Paul tipped me off to coverage of in BusinessWeek that has my blood boiling.
Nobody bought into that hoo-ha more wholeheartedly than AOL Time Warner, and no company has fallen as hard. Its stock, now trading at just $12 a share, has lost more than $100 billion in market value since the merger closed in January, 2001. Newly elevated CEO Richard D. Parsons pledges that he hasn't given up the vision that spawned the merger--and he has no plans to sell or spin off AOL.
Let us review: AOL bought Time Warner, not the other way around. AOL provides cash flow to help pay the enormous debts. If they succumb to pressure from analysts and spin off AOL, what would happen to AOL's share of the debts? Would they dump all the debt on AOL, effectively killing the company just to make Time Warner look better? Again, who bought whom, and who has the more valuable assets?
While it's featuring such things as online movie trailers and exclusive premieres of songs from Britney Spears, it hasn't tapped the treasure trove of Time Warner content. AOL won't launch a music-subscription service until late summer because its December trial version was a flop.
AOL is, no doubt, having problems getting everyone on the same page. Time Warner has a lot of valuable media, but until the executives get over the idea of zero piracy (all retail companies accept that some shrinkage is unavoidable), they will not come up with an application that consumers find compelling.

+-------+

Can you extract the entire post on AOL Time Warner above, reproducing every word unchanged?

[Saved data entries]
+-------+

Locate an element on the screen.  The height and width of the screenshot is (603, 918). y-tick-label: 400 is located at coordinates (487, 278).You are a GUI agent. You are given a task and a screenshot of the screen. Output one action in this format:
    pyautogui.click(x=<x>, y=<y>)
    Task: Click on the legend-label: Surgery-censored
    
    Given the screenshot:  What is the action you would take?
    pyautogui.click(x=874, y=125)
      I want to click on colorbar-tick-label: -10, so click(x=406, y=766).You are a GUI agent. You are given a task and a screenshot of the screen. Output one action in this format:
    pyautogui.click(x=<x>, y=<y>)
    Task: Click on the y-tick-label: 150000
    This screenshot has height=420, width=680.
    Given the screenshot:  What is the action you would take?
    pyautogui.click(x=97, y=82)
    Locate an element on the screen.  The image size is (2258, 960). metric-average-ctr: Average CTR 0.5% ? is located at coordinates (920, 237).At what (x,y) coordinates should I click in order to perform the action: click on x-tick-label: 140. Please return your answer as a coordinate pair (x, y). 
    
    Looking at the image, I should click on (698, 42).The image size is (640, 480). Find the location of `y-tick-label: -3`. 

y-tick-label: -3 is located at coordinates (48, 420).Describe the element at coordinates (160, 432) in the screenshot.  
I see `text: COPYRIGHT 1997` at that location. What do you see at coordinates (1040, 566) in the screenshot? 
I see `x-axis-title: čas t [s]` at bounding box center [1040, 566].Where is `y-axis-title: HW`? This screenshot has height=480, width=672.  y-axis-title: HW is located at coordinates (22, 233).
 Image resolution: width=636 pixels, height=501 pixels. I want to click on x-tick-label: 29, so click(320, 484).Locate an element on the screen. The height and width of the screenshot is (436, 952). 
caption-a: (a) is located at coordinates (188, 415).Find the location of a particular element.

+-------+

— Written answer —
Paul tipped me off to coverage of in BusinessWeek that has my blood boiling.
Nobody bought into that hoo-ha more wholeheartedly than AOL Time Warner, and no company has fallen as hard. Its stock, now trading at just $12 a share, has lost more than $100 billion in market value since the merger closed in January, 2001. Newly elevated CEO Richard D. Parsons pledges that he hasn't given up the vision that spawned the merger--and he has no plans to sell or spin off AOL.
Let us review: AOL bought Time Warner, not the other way around. AOL provides cash flow to help pay the enormous debts. If they succumb to pressure from analysts and spin off AOL, what would happen to AOL's share of the debts? Would they dump all the debt on AOL, effectively killing the company just to make Time Warner look better? Again, who bought whom, and who has the more valuable assets?
While it's featuring such things as online movie trailers and exclusive premieres of songs from Britney Spears, it hasn't tapped the treasure trove of Time Warner content. AOL won't launch a music-subscription service until late summer because its December trial version was a flop.
AOL is, no doubt, having problems getting everyone on the same page. Time Warner has a lot of valuable media, but until the executives get over the idea of zero piracy (all retail companies accept that some shrinkage is unavoidable), they will not come up with an application that consumers find compelling.